胖猴立即不停地搖頭,但是在看到棠煙從口袋裡抓出一抓糖果的時候,立即變成了不停地點頭。逗得棠煙咯咯直笑。
“好吃鬼!以後別跟著我,簡直丟人現眼。”張叫花在胖猴腦袋上又敲了一下。
“哎哎,你可是說好的,只要它同意就讓它跟我玩的,可不能耍賴。”棠煙連忙說道。
“好吧。”張叫花抓了抓腦袋。
陳海波連忙說道,“叫花,能不能讓肥貓跟我玩一下啊?我養了這麼多年的貓,就從來沒見過比肥貓更聰明的貓了。”
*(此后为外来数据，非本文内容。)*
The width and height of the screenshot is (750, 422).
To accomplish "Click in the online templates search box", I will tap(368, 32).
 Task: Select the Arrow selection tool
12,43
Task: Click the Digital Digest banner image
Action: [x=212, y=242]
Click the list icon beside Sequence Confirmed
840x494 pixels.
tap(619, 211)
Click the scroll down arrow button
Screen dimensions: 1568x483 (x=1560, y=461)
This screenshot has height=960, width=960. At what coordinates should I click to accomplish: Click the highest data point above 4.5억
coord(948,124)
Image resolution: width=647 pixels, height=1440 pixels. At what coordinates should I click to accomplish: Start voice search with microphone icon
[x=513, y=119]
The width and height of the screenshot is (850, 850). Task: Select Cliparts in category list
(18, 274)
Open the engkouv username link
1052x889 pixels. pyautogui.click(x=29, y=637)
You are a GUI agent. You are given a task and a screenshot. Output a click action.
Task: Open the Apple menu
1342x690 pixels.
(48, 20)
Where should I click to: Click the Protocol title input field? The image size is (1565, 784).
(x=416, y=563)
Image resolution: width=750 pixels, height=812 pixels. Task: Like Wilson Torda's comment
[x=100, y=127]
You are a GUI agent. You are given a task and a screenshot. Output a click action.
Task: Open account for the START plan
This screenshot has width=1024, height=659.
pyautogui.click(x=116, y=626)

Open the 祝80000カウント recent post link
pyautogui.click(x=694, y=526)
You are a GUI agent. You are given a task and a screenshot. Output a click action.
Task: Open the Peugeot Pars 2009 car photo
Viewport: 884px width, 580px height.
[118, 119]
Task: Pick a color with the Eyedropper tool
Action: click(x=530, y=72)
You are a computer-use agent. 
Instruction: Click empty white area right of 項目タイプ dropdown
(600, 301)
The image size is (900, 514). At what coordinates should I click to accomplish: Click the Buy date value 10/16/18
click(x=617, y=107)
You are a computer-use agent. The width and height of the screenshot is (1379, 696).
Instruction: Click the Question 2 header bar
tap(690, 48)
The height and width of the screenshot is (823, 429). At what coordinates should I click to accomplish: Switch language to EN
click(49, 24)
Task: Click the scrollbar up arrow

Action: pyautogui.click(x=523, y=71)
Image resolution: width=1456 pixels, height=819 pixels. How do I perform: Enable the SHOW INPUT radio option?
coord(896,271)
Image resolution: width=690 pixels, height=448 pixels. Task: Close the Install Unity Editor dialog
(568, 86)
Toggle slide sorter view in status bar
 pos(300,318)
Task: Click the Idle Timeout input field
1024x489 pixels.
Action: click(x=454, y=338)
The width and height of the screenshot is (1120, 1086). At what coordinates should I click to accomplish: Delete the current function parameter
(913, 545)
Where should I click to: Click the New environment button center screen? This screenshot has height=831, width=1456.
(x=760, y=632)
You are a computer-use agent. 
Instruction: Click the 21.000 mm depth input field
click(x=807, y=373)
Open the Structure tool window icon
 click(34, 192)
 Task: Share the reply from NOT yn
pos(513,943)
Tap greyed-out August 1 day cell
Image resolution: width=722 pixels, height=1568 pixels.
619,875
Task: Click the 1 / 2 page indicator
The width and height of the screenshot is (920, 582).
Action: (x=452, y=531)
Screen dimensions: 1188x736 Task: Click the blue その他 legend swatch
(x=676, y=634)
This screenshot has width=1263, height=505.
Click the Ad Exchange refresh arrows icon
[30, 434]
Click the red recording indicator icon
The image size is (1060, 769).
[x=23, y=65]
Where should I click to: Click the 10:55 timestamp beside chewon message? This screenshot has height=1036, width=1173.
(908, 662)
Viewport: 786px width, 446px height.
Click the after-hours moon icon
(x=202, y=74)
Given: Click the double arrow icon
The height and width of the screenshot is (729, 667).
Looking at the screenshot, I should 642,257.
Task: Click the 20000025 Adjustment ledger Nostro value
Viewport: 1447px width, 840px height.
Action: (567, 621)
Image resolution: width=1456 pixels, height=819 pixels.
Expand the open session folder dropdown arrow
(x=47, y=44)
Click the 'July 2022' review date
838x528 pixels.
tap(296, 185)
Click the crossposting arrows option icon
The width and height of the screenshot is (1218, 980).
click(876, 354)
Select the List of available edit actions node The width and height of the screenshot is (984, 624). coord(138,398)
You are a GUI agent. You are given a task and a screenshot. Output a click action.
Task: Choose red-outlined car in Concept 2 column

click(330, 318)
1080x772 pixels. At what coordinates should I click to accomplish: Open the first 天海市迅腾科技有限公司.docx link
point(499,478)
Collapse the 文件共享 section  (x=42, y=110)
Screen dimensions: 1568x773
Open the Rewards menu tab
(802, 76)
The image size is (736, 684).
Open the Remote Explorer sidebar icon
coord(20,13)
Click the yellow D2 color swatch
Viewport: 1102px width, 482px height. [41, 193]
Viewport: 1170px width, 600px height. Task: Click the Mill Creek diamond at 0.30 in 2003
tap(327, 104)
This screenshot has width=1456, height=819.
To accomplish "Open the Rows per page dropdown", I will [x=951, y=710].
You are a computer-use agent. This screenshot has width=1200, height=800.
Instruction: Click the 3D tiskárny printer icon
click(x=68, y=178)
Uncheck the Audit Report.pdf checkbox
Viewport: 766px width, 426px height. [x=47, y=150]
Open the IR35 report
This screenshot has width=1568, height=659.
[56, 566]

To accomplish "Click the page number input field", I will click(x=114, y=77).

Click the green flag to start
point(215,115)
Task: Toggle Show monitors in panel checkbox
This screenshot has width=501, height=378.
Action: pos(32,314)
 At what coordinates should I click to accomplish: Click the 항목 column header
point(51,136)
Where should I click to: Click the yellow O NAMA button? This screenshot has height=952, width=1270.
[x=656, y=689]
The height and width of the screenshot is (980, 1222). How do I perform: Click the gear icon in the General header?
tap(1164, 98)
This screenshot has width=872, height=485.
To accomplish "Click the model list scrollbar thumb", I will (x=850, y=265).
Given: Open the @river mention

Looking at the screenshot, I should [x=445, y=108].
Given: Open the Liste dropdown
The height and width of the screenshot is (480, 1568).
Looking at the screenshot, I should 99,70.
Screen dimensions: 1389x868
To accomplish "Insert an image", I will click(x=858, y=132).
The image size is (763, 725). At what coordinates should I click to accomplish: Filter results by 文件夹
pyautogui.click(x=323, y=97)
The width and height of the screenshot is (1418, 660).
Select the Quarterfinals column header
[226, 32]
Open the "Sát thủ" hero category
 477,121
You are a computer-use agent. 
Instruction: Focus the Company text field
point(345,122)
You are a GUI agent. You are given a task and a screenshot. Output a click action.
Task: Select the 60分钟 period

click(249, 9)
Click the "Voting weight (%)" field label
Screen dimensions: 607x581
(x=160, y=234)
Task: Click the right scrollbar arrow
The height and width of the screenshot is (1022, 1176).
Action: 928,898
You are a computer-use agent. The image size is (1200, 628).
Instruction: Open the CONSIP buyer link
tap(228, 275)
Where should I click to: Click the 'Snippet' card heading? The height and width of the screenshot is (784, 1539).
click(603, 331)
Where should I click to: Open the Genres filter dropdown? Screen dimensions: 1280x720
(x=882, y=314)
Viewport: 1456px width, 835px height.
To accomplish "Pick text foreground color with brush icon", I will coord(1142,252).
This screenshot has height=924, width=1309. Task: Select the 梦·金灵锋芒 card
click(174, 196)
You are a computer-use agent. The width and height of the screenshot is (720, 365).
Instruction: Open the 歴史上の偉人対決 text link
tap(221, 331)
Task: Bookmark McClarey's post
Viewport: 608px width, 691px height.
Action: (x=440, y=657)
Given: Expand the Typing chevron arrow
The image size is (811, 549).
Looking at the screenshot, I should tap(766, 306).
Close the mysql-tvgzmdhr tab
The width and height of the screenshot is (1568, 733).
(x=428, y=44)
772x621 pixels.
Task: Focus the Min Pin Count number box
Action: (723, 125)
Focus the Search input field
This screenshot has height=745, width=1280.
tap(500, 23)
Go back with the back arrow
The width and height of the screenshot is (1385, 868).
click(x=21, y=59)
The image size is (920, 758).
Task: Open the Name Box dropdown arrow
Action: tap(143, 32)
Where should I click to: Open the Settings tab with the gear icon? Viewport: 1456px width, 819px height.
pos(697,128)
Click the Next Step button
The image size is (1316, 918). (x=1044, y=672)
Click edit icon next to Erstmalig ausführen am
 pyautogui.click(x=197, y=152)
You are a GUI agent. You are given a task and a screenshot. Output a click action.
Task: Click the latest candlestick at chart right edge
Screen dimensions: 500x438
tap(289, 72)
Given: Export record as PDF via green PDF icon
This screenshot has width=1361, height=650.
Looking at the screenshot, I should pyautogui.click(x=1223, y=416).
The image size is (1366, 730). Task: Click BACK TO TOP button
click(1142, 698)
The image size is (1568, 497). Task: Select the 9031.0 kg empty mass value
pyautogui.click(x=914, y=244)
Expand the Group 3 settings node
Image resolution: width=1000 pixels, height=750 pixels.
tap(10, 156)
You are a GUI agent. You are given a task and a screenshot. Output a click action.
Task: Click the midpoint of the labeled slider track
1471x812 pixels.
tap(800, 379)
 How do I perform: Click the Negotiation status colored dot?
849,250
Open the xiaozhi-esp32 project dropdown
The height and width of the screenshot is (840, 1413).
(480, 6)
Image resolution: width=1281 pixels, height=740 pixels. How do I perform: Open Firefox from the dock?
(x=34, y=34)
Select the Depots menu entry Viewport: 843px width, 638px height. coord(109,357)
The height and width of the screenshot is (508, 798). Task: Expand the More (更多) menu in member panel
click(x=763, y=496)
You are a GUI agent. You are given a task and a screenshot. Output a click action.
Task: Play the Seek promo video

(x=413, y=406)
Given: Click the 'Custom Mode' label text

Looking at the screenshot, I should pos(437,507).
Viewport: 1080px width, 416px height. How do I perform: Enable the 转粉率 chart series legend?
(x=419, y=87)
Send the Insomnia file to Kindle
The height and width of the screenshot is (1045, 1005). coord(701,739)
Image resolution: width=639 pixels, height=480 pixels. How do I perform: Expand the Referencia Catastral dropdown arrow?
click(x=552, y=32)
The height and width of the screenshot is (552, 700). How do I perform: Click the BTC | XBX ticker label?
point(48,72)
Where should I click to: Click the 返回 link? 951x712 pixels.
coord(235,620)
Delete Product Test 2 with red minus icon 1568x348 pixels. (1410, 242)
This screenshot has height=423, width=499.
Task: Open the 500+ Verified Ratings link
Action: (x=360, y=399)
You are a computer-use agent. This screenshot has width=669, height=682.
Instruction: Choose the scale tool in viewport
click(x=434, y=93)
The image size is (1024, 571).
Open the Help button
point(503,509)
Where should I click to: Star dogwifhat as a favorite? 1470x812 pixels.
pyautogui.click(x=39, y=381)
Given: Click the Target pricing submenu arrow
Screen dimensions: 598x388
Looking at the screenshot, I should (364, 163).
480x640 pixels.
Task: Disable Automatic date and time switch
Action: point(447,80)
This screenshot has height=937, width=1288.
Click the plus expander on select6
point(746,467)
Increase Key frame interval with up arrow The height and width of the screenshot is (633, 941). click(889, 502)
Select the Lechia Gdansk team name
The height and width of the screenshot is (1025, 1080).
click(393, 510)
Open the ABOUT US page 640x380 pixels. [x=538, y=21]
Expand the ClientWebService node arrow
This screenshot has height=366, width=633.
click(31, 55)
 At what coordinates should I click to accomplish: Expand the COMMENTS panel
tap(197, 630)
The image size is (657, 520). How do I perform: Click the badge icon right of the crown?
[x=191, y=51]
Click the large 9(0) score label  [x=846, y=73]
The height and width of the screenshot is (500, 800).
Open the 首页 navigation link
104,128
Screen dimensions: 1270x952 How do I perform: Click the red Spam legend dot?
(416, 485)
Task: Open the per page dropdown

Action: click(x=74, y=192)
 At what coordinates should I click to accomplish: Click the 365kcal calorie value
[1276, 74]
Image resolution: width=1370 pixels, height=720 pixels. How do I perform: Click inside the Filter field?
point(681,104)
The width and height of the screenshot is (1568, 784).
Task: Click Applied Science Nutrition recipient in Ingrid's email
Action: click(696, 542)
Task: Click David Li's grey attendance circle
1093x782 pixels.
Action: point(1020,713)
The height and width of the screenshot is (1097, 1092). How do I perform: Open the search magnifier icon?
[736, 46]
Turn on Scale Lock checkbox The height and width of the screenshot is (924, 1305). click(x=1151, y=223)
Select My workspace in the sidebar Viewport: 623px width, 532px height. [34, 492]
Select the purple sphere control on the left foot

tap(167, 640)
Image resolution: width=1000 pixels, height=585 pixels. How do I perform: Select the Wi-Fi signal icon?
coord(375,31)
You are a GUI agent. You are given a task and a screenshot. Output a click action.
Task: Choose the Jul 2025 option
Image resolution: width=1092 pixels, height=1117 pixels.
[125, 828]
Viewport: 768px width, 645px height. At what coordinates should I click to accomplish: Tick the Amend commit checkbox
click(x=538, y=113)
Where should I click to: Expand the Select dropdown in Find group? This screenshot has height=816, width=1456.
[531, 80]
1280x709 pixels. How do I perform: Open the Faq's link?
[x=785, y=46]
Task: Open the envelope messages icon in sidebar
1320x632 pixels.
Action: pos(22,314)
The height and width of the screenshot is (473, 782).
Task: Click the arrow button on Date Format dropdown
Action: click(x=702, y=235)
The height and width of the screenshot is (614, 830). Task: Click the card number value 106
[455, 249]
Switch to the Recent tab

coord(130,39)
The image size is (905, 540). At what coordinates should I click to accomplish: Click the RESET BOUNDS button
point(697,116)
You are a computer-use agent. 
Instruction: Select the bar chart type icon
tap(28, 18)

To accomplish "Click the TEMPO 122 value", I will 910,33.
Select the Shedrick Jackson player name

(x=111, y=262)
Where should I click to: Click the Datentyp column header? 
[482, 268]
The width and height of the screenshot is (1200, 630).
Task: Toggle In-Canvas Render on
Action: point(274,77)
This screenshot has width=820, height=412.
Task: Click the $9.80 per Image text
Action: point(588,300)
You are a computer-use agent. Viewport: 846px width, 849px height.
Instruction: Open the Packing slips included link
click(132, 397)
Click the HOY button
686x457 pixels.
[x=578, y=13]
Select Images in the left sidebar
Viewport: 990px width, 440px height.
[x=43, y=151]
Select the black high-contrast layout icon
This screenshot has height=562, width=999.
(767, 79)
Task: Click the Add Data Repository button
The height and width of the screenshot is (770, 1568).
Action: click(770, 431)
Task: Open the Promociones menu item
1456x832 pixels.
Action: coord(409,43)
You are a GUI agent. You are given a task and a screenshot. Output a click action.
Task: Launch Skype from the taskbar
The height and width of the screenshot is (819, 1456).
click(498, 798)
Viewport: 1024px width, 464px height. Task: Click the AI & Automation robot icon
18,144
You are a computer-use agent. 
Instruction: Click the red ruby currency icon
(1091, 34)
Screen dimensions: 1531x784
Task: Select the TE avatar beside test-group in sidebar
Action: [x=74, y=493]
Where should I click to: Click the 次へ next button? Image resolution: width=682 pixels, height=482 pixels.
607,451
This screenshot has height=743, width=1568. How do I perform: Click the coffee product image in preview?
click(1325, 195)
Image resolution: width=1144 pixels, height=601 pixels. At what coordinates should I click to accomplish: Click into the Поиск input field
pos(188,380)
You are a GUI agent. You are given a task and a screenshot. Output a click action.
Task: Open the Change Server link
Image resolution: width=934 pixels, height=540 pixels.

“別問我,問它自己。”張叫花沒好氣地說道。剛剛被棠煙擺了一道,讓張叫花很是不滿。
肥貓根本不理會陳海波,任憑陳海波機關用盡,肥貓始終躲得遠遠的,連碰都不讓陳海波碰一下。
“叫花。”辰橙叫住張叫花。
“你可別問我要豹子,豹子是不會跟你們玩的。”張叫花說道。
鑽山豹很配合地做出一個很兇惡的樣子,嚇得辰橙幾個嚇得直往後退。
“叫花,你叫住豹子啊,可別傷到了人。”鄒合明嚇得聲音都變了,渾身在不停地抖。
“真沒用。這麼嚇一下,就嚇成這樣。”張叫花搖搖頭,很是失望的樣子。
“叫花,我不是想要讓豹子跟我玩呢。我是想問你一點事情。”辰橙連忙說明自己的意圖。
“什麼事?”張叫花不解地看著辰橙。